He's been a ham operator for nearly 20 years and says there's nothing quite like it.
"It's a fun hobby. It's appeals to us nerds that are electronically minded," states Brown.
He and a few hundred other ham operators are holding "Ham Fest" at the Holiday Inn Convention Center in Joplin. In order to be a ham operator, you have to get a license from the FCC and when you broadcast, there are several rules.
"No swearing, no outright broadcasting, except for absolute emergencies, no music," states Brown.
At the Ham Fest the operators have a chance to meet their friends in person. They'll buy new parts, microphones, and tubes to fine tune their hobby. Their broadcast signals can reach around the world.
"I have friends in New York, California, couple in Hawaii, even one in Cuba," states Brown.

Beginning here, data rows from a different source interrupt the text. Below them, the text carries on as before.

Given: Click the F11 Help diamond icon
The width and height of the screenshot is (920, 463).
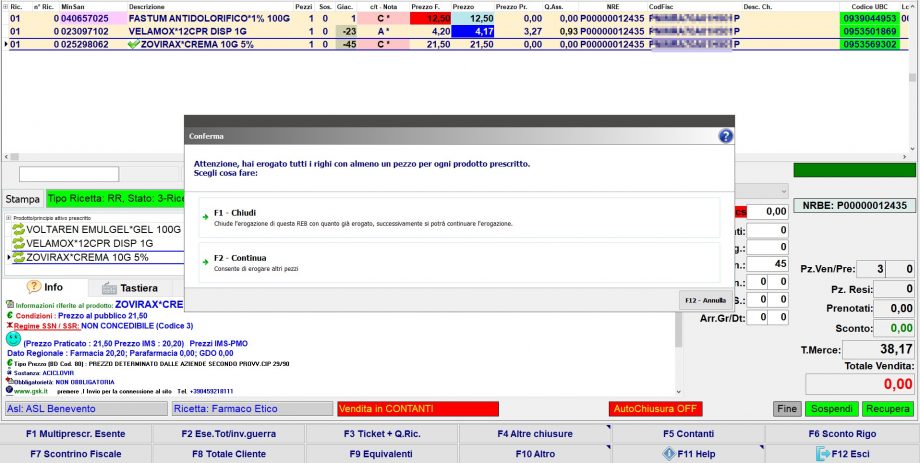Looking at the screenshot, I should [667, 453].
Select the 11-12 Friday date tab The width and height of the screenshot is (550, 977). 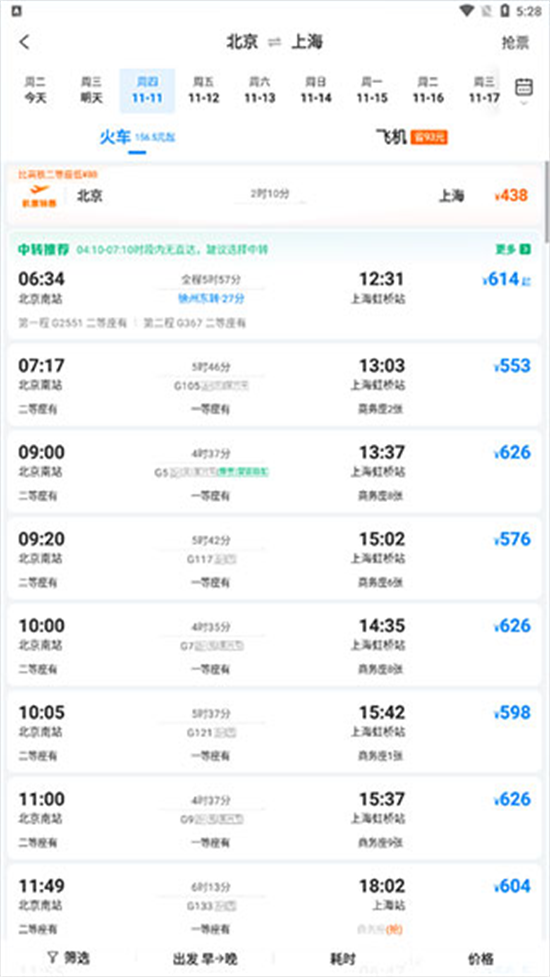click(x=204, y=90)
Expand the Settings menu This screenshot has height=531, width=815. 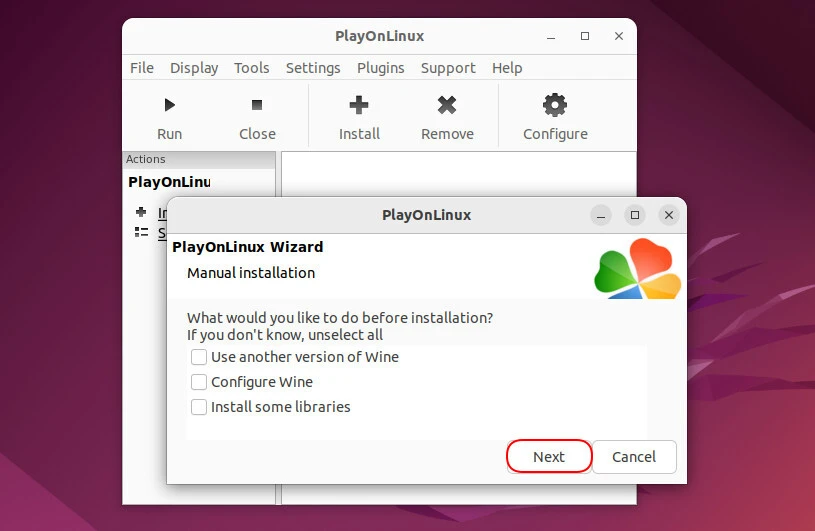click(313, 68)
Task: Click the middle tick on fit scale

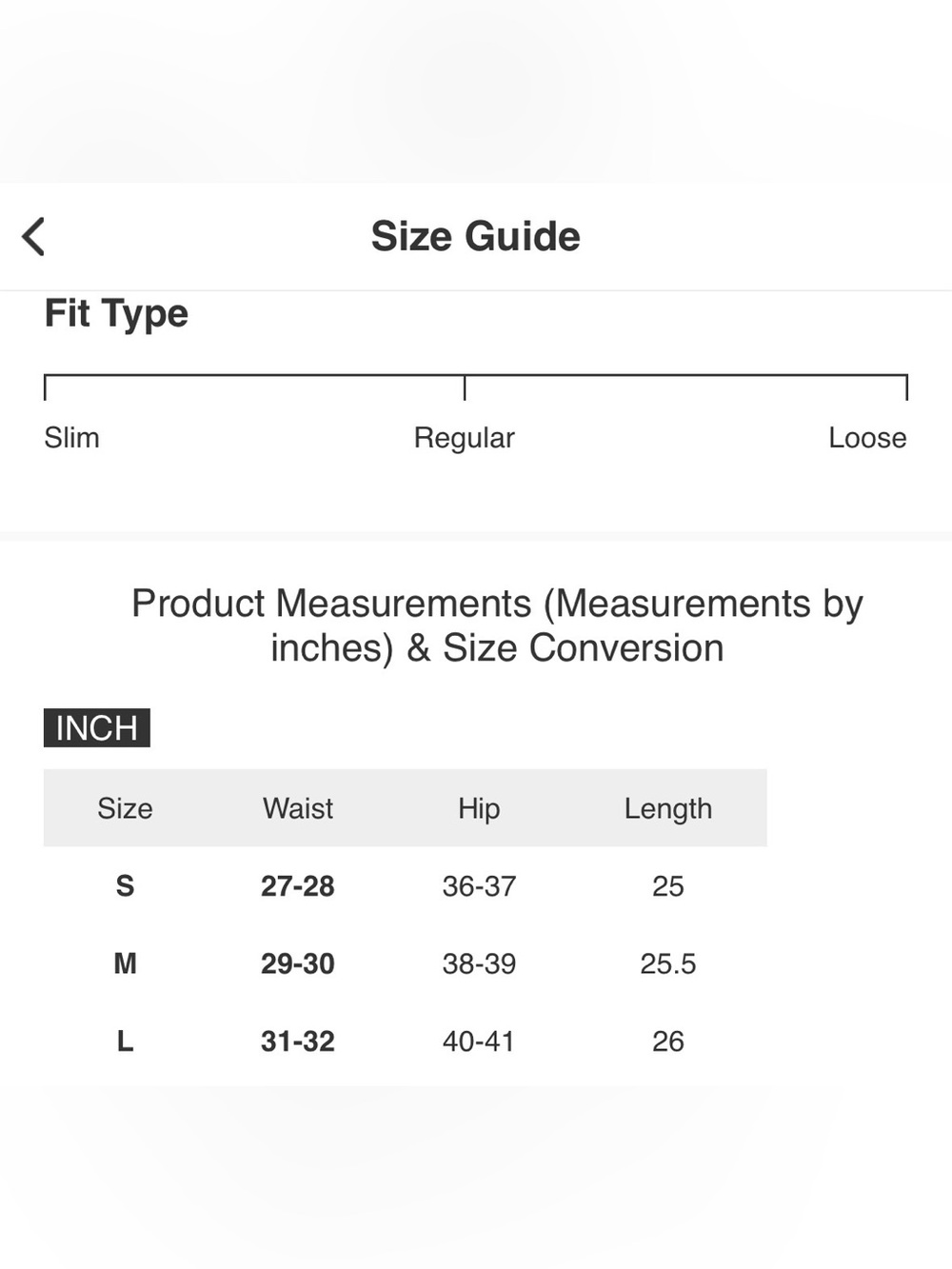Action: 465,387
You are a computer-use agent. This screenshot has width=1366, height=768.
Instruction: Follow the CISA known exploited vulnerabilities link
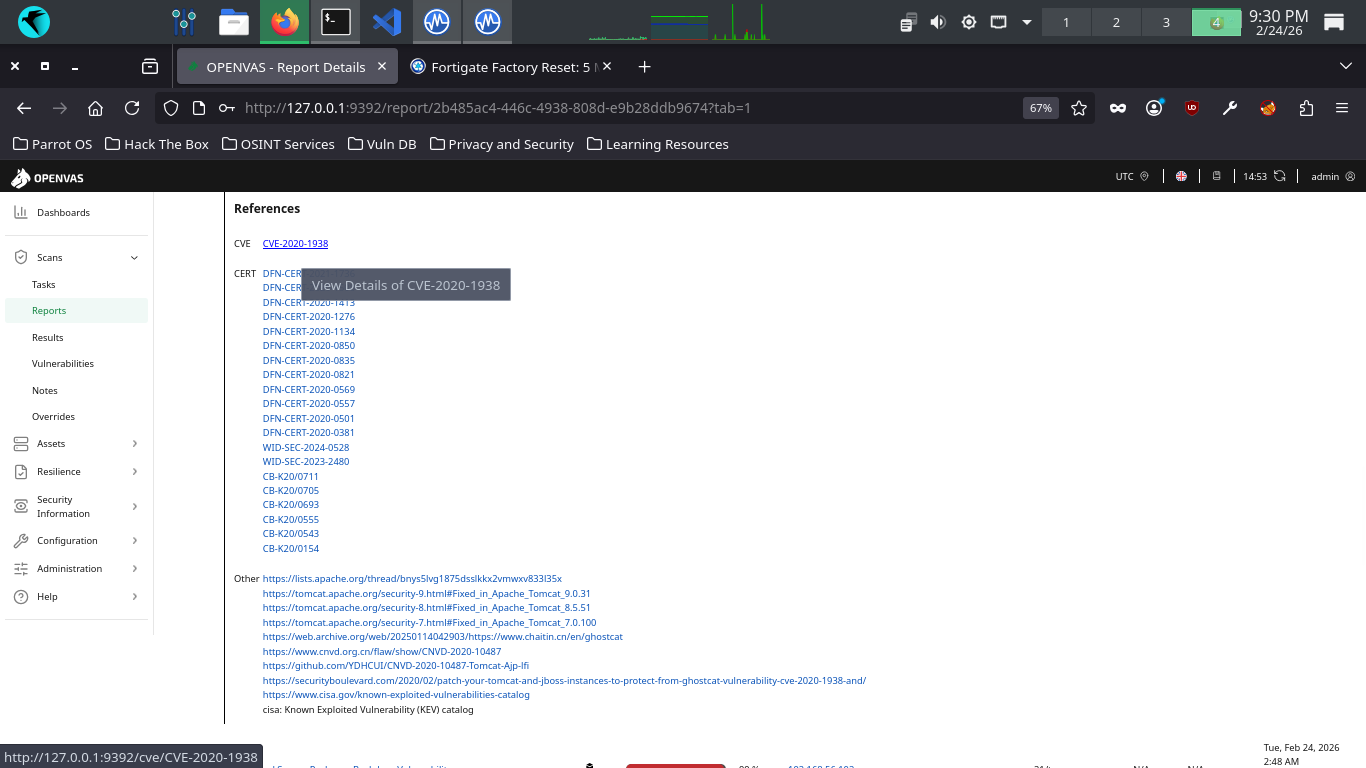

Jim Johannes is also a big ham. His call letters are "Nozsq." He says broadcasting on ham radio is similar to a phone call.
"Just a regular conversation. What you're doing, where you're at," states Johannes.
Both hams say if other types of electronics go down, the hams will still be there.
"We want to be prepared if the internet breaks down. People say no it never will, in between internet attacks, email attacks," states Brown.
"When power goes out of the cell phones, the hams are there on standby because they have emergency power, they're there," states Johannes.